Em meados do século XIX, no Canadá, Alias Grace explora a situação política do momento, as diferenças de classe, a injustiça, a pobreza, a repressão e a opressão. Às vezes, a história também tem algo de horror gótico, devido ao tom da narrativa de Grace, a influência de sonhos e imagens do subconsciente e superstições, como janelas que devem ser abertas para que os espíritos possam escapar.

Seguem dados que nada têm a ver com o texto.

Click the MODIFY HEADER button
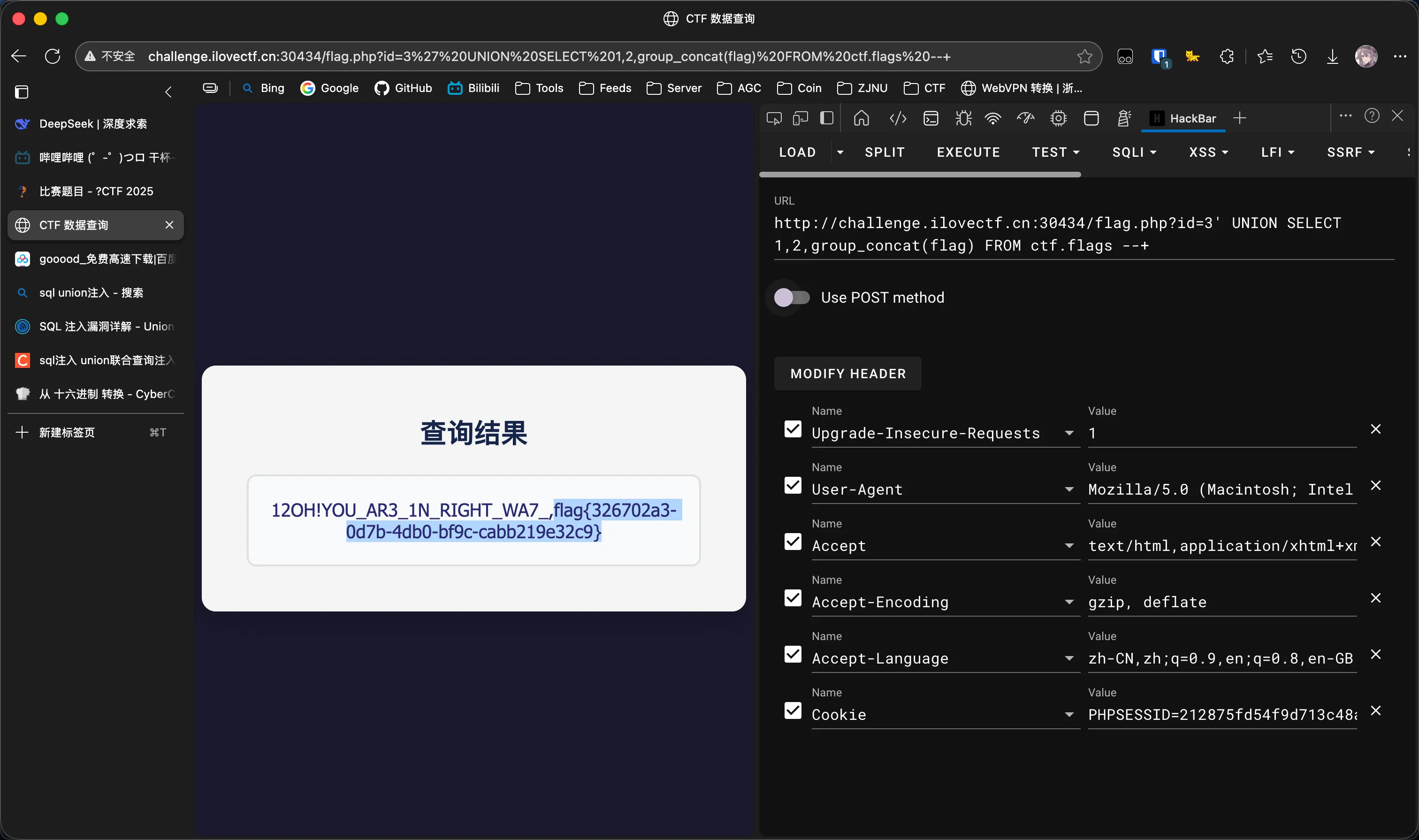 (x=847, y=374)
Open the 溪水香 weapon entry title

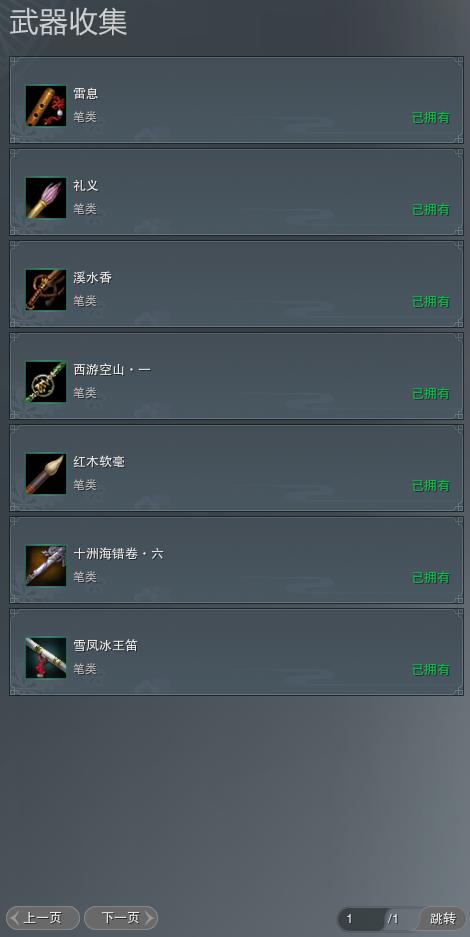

O trabalho de Atwood e a minissérie exploram as dualidades em que as mulheres são sempre emboscadas e trancadas: anjo ou demônio, manipulador ou vítima, ingênuo ou louco. Neste caso, Grace é uma mulher condenada por assassinato que muitos julgaram por sua aparência: ela parece tão doce e bonita que é incapaz de cometer um crime tão hediondo; ela parece tão doce e bonita que é capaz de seduzir a todos e destruí-los.

Sendo baseada em um caso real, Alias Grace também explora o misticismo que envolve os criminosos até se tornarem celebridades e o fascínio que nasce da morbidade inata do ser humano, que sente um estranho prazer por ter descoberto suas motivações.

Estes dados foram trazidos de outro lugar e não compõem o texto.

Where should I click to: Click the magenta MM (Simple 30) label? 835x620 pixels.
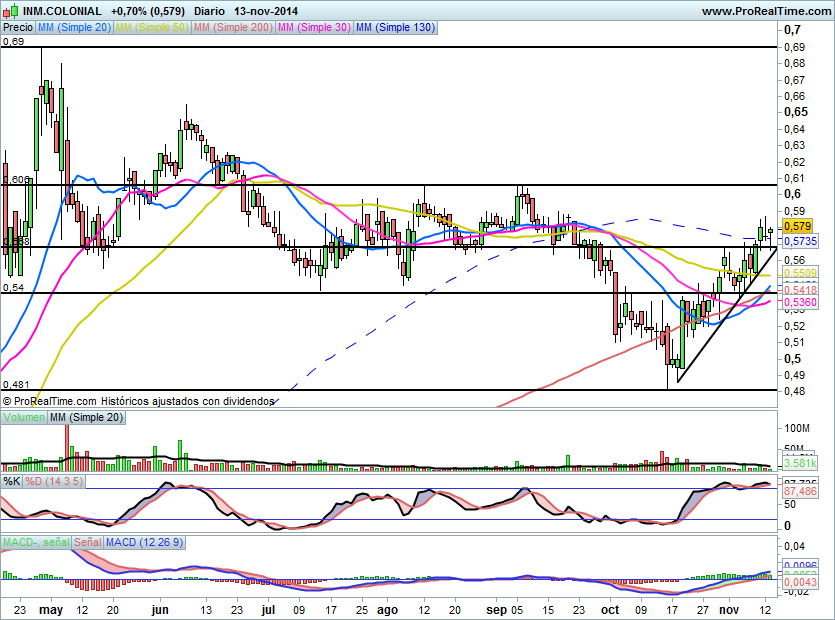coord(313,28)
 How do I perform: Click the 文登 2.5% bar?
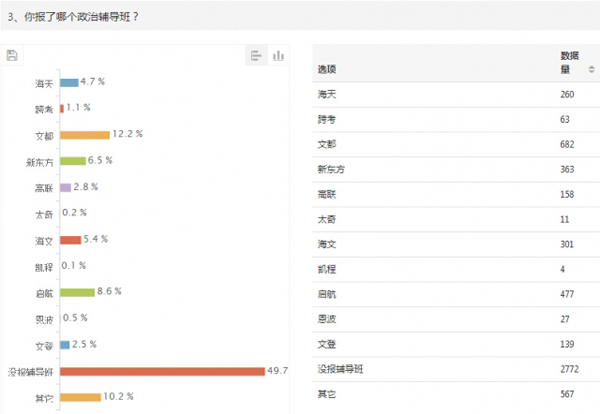click(x=65, y=345)
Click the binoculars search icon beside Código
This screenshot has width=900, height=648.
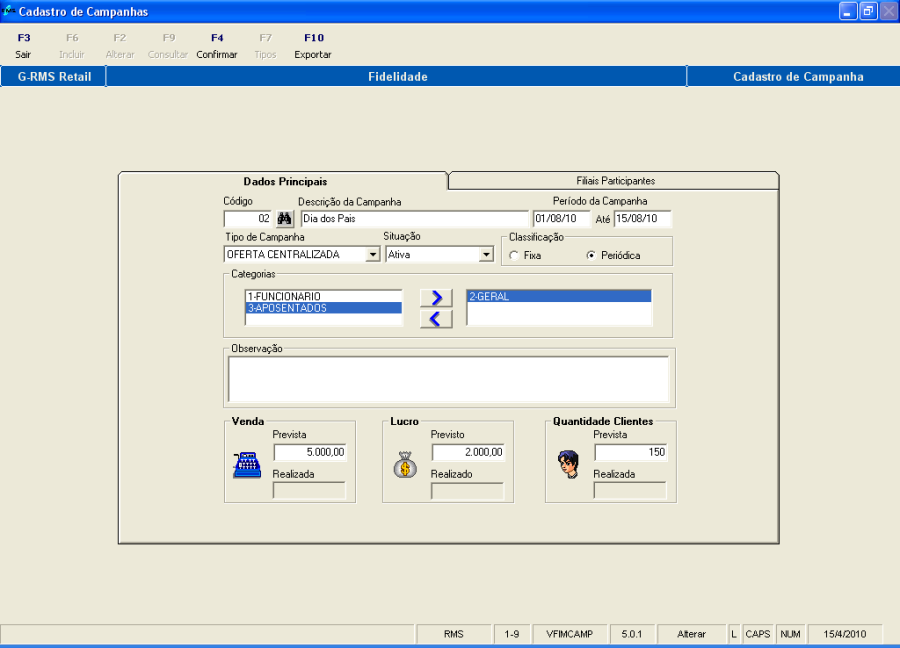(285, 219)
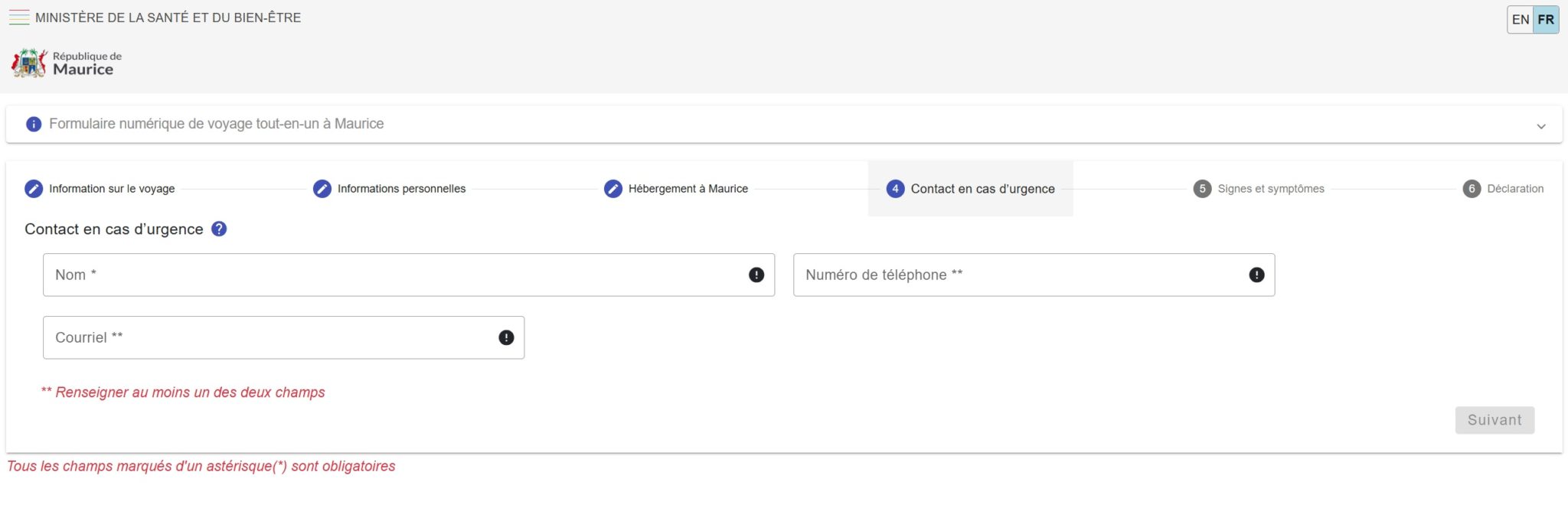Click the edit pencil icon for Hébergement à Maurice
Screen dimensions: 1568x511
(x=612, y=188)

Edward Holcroft é Simon Jordan
A brutalidade das histórias da vida de Grace parece exercer um efeito de miséria pornográfica e sedutora sobre o personagem de Simon Jordan. Grace está ciente de como o mundo a vê e que as opiniões sobre ela não mudarão quando forem efetivadas, então ela decide reapropriar a imagem criada em imaginários coletivos e desenvolve sua própria narrativa de acordo com o interlocutor na frente dela. Decidindo o que, como e quanto contar em cada momento. Alias Grace é uma história sobre como lembramos e contamos as histórias. Grace é o que chamaríamos de narrador não confiável, mas não somos todos assim?

Sarah Gadon com Paul Gross
Os pontos fortes da minissérie:

Sarah Gadon (de 11.22.63 do Hulu) como Grace. Na primeira cena da série captura todas as nuances de sua personagem, sua narração é completamente magnética e consegue transmitir todas as sutilezas e manipulações do tom que requer a construção de sua história. Os momentos em que ela continua sua narração sem a presença do interlocutor são fascinantes.

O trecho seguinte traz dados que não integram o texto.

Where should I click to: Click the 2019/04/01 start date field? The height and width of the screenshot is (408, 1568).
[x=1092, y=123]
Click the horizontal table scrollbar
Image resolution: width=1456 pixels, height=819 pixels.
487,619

Rebecca Liddiard com Sarah Gadon
Rebecca Liddiard (de Slashers) como Mary Whitney. Ela é uma personagem vital da vida de Grace, inspirou-a e quis dizer que ela despertou para muitas realidades, a atriz apaixona o espectador e suas cenas são memoráveis.

Alias Grace é a história de Grace, mas o elenco também inclui o diretor David Cronemberg, como Reverendo Verringer; Edward Holcroft (London Spy, Wolf Hall), como o doutor Simon Jordan; Anna Paquin, como Nancy; e Zachary Levy (Chuck), como Jeremiah.

Anna Paquin como Nancy
A construção da narrativa nos cativa episódio por episódio, embora estejam nos contando uma história. Quando se acaba, queremos seguir, como Simon, a história em que Grace decidiu deixá-la; ela ajusta o ritmo e dançamos ao ritmo dela.

A adaptação de Sarah Polley (Stories We Tell, Take This Waltz) sabe ser fiel ao romance, evocando os momentos mais importantes e as frases mais memoráveis, e ignorando alguns detalhes, como foi demonstrado, poderiam ser dispensados sem afetar o resultado final. Você pode dizer que ama, admira e respeita o trabalho original.

Talvez o ponto que parece ser menos forte no início é a seção técnica. Os seis episódios foram dirigidos por Mary Harron (American Psycho) e, embora Alias Grace não tenha os níveis de produção de The Handmaid's Tale, ela tem momentos muito inspirados e, acima de tudo, não tem medo de mostrar a brutalidade da situações que exigiram isso, um efeito que é ajudado com a edição.

Margaret Atwood faz uma participação em um dos episódios a exemplo de THT
Margaret Atwood ficou fascinada com a verdadeira história de Grace Marks depois de ler em seus anos de faculdade o livro Life in the Clearing vs. The Bush que compilou os fatos sobre o caso, publicado por Susanna Moddie depois de encontrar Grace na prisão em 1953. Naquela época, os indivíduos podiam ver assassinos famosos em suas celas como se fosse um circo.

Atwood escreveu uma peça inspirada na história de Grace Marks que foi adaptada para a televisão canadense em 1974, 22 anos antes de publicar o romance Alias Grace.

Embora distribuída pela Netflix internacionalmente, Alias Grace é uma produção canadense. A série estreou em 25 de setembro no canal CBC. 

Alias Grace, mesmo não tendo o impacto de The Handmaid's Tale pode impressionar com efeitos da época, atuação memorável e um toque de terror psicológico que vale parar uma tarde para assistir.